Task details ->
In the entries that follow, find every line containing "named" and copy it.

*-*-*

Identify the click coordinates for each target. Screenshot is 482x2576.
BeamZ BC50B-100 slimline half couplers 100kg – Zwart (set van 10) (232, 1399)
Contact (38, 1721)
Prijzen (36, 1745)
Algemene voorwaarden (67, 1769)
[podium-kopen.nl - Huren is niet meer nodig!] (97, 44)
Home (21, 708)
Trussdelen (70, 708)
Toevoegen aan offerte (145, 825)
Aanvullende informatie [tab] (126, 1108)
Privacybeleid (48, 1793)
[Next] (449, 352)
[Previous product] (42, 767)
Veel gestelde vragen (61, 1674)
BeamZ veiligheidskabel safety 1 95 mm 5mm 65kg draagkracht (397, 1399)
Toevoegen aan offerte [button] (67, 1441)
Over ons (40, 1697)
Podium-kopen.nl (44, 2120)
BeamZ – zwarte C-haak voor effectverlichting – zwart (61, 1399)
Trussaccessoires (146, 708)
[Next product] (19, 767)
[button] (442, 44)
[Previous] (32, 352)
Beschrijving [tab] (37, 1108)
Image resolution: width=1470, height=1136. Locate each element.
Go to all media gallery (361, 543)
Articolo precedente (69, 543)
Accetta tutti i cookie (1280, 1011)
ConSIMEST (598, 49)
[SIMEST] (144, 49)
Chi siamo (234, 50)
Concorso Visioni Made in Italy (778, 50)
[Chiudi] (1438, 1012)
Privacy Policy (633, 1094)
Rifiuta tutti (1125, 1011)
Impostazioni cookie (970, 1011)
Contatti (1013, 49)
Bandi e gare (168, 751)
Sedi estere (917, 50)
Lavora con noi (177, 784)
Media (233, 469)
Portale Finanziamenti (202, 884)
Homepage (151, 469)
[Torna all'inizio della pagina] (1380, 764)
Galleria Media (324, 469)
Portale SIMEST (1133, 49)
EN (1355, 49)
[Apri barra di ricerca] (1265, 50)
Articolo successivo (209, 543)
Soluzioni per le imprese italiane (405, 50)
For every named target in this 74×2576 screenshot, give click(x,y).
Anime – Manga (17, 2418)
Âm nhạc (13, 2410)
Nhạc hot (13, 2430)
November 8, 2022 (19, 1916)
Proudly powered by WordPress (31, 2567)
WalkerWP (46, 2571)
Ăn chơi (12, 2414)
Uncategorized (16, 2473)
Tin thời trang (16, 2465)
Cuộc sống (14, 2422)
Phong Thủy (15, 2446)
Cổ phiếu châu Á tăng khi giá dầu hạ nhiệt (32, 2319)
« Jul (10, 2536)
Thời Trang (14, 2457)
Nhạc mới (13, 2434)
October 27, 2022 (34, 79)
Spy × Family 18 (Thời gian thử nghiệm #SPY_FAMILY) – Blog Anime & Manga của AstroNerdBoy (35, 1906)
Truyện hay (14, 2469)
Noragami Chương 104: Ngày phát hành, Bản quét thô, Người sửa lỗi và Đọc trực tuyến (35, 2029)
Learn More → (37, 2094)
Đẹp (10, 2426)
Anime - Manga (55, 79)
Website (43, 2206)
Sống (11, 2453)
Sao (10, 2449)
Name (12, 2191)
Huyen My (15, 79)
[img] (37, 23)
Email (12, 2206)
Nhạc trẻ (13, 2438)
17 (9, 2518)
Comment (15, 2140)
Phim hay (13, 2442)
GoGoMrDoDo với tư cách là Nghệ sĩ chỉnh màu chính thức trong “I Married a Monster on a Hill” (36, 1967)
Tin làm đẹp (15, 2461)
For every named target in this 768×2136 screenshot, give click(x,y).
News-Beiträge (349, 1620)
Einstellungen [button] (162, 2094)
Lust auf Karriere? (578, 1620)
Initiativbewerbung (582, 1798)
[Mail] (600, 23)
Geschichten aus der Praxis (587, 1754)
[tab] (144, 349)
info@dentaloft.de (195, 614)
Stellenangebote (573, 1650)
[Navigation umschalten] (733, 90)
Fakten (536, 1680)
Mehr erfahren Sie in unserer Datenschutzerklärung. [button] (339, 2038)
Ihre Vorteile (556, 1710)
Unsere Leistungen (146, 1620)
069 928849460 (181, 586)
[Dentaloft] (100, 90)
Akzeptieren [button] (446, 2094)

*-*-*

Response to this task ->
For every named target in this 74×2576 screenshot, give click(x,y).
For every named target in this 768×2136 screenshot, give click(x,y).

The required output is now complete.